Wir haben uns intensiv mit dem Haus auseinandergesetzt und mussten es richtiggehend dekodieren: Welche Ideen stammen vom Architekten? Welche von der ursprünglichen Bauherrschaft? Wo und wie sind die japanischen bzw. europäischen Einflüsse sichtbar? Erst mussten wir das Haus verstehen, um entscheiden zu können, welche architektonischen Themen wir beibehalten, verwerfen oder stärken wollen und welche neu von uns hinzugefügt werden können. Dieser Prozess dauerte beinahe bis zur Fertigstellung und führte immer wieder zu Projektänderungen.
Welche Herausforderungen haben sich bei der Planung / Realisierung gestellt?
Neben der neuen Technik stellte sich vor allem der Umgang mit der starren Sichtbetonstruktur als grosse Herausforderung dar. Bei diesen Problemstellungen konnten wir entwerferische Themen und unkonventionelle Lösungen entwickeln, welche für das Haus sehr spezifisch sind: Anstelle einer ineffizienten und trägen Luftheizung haben wir auf eine Fussbodenheizung umgestellt. Der neue Bodenaufbau stellte uns vielerorts vor grosse Herausforderungen – etwa bei der Treppe, bei der die bestehenden, auskragenden Betonstufen im neuen Boden versanken. Inspiriert von japanischen ‚Geta’-Holzschuhen haben wir die Stufen mit massiven Lärchenholzstegen aufgedoppelt und konnten so den transparenten Ausdruck der Treppe bewahren. Auch haben wir eine bestehende Vertiefung im Badezimmerboden genutzt, um einen ‚Ofuro’, eine japanische Holzbadewanne, einzulassen. Vertieft in dieser Wanne sitzend, blickt man durch das Fenster in einen Bambusstrauch, welchen wir auf dem Sims im ersten Obergeschoss angepflanzt haben.

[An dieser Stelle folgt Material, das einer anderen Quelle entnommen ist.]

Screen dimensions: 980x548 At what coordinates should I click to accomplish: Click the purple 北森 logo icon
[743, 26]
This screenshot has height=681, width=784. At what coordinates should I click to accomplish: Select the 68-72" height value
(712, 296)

Wie würdet ihr euren architektonischen Stil beschreiben? Welche Architekten haben euch am meisten geprägt?
Wir finden es schwierig, einen konkreten Stil zu benennen. Seit Ausbildungsbeginn sind wir mit dem Aufbau unserer eigenen Architekturwelt beschäftigt. Hierbei haben uns das Studium an der ETH Zürich, verschiedene Praktika im In- und Ausland, Reisen, Vorträge und Diskussionen stark beeinflusst. Wir sind stark daran interessiert Neues kennenzulernen. Als junges Büro macht man eine Entwicklung durch und hinterfragt wieder vieles. Nicht zuletzt entwickeln wir uns auch mit jedem Projekt weiter. Interessante räumliche Momente, Materialien oder Konstruktionen werden wieder aufgegriffen und neu interpretiert. Somit lassen sich anhand unserer Projekte eher Interessen und Arbeitsweisen ablesen, als ein architektonischer Stil.
Kann oder soll Architektur eine politische Funktion haben?

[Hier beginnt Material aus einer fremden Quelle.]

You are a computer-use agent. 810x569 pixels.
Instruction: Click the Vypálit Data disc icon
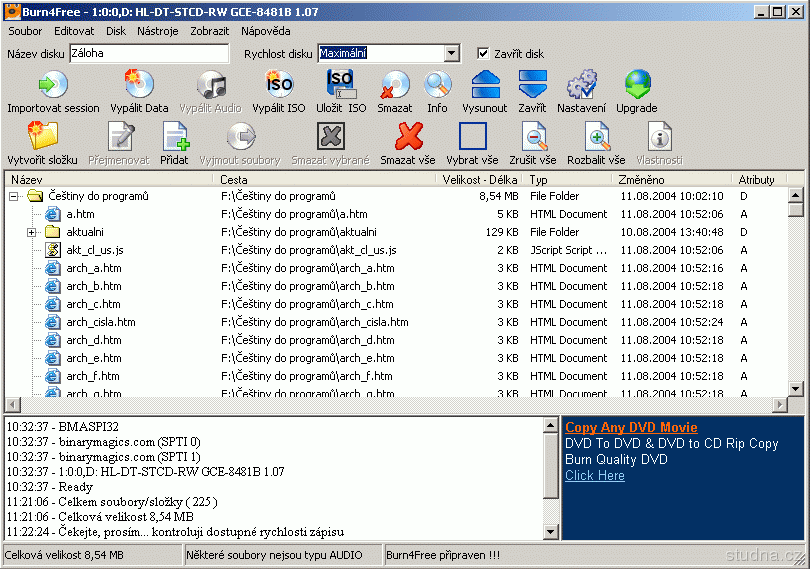[x=139, y=85]
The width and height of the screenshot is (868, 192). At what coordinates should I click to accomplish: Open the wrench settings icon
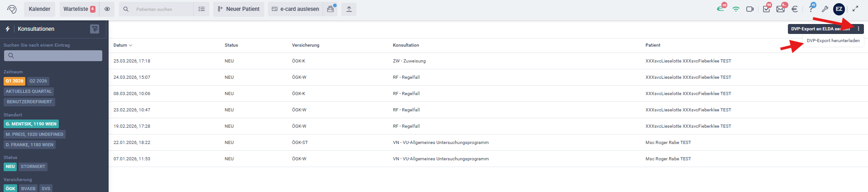coord(825,9)
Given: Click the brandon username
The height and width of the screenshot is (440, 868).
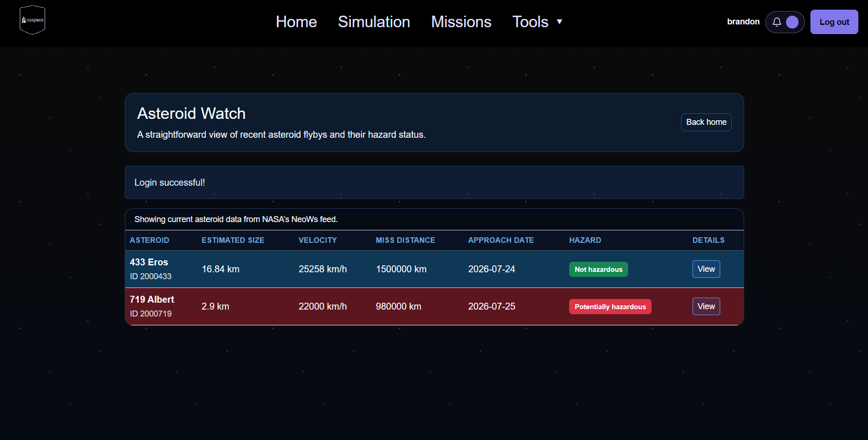Looking at the screenshot, I should coord(743,22).
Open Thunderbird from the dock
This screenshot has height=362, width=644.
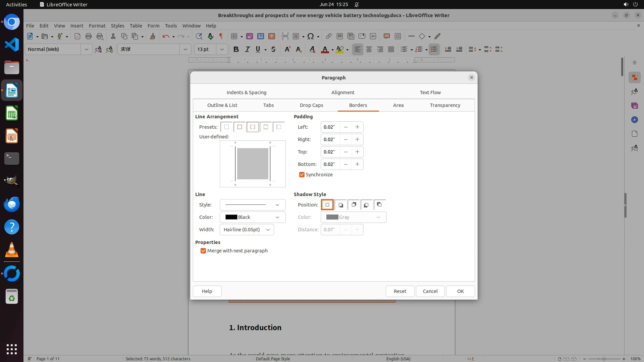pyautogui.click(x=12, y=204)
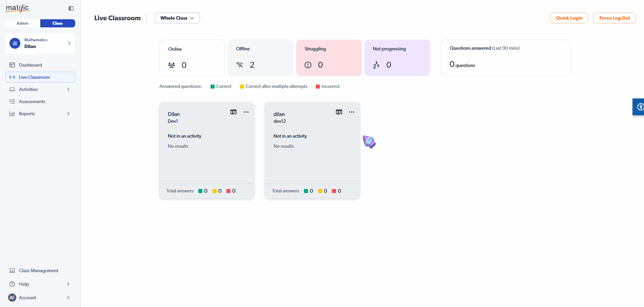644x307 pixels.
Task: Click the Quick Login button
Action: point(569,18)
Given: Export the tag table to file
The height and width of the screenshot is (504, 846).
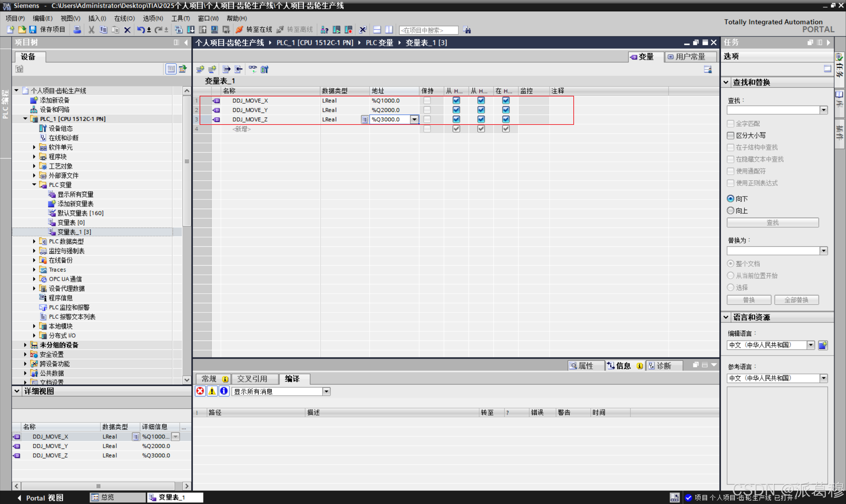Looking at the screenshot, I should click(x=226, y=69).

Die gebaute Architektur ist grundsätzlich politisch, da sie in direktem Kontakt zum öffentlichen Raum steht. Die politische Komponente ist auf etlichen Ebenen zu finden: Wer entscheidet? Wer besitzt? Wer nutzt? Wir Architekten haben dabei eine wichtige Rolle und sind oft auch Vermittler. In dem Sinne verstehen wir uns nicht als politisch aktiv, sondern sehen uns in einer architektonischen und gesellschaftlichen Verantwortung. Die Art dieser Verantwortung kann je nach Bauaufgabe und Massstab sehr unterschiedlich sein.

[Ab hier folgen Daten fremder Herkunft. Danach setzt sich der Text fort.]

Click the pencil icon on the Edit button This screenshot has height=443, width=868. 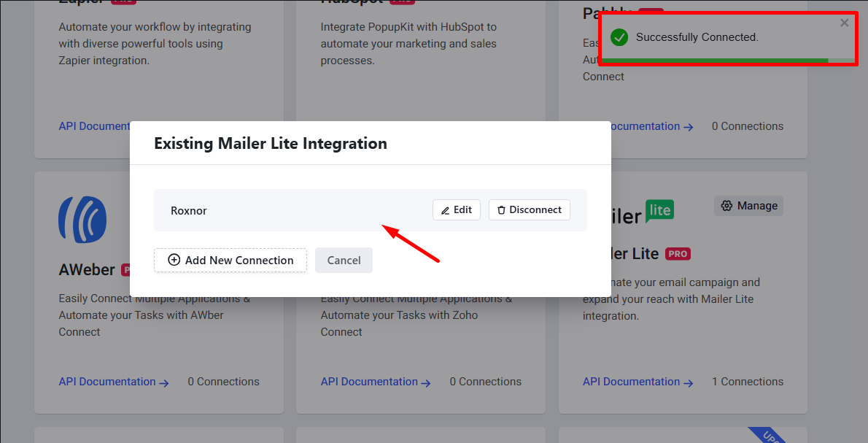pos(446,209)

Wie entwickelt sich Basel im Moment?
Wir sind beide in Basel aufgewachsen und nach dem Studium gerne wieder hierher zurückgekehrt, um als Architekten aktiv die Stadt mitzugestalten. Die Architektur hat in Basel einen hohen Stellenwert und eine aktive Szene. Seit Generationen kennt die Stadt einen regen Diskurs und verwirklicht spannende Projekte. Interessant ist zudem die trinationale Region mit ihren grenzübergreifenden Projekten. Für die wenigen übriggebliebenen Entwicklungsgebiete der Stadt, wie auch die bestehende Stadtstruktur erhoffen wir uns, dass auch zukünftig innovative Projekte gefördert und umgesetzt werden.
Architektur Basel bedankt sich ganz herzlich bei Patrick Jaeger & Ariel Koechlin für das interessante Gespräch. Wir sind gespannt auf weitere Projekte und wünschen viel Erfolg!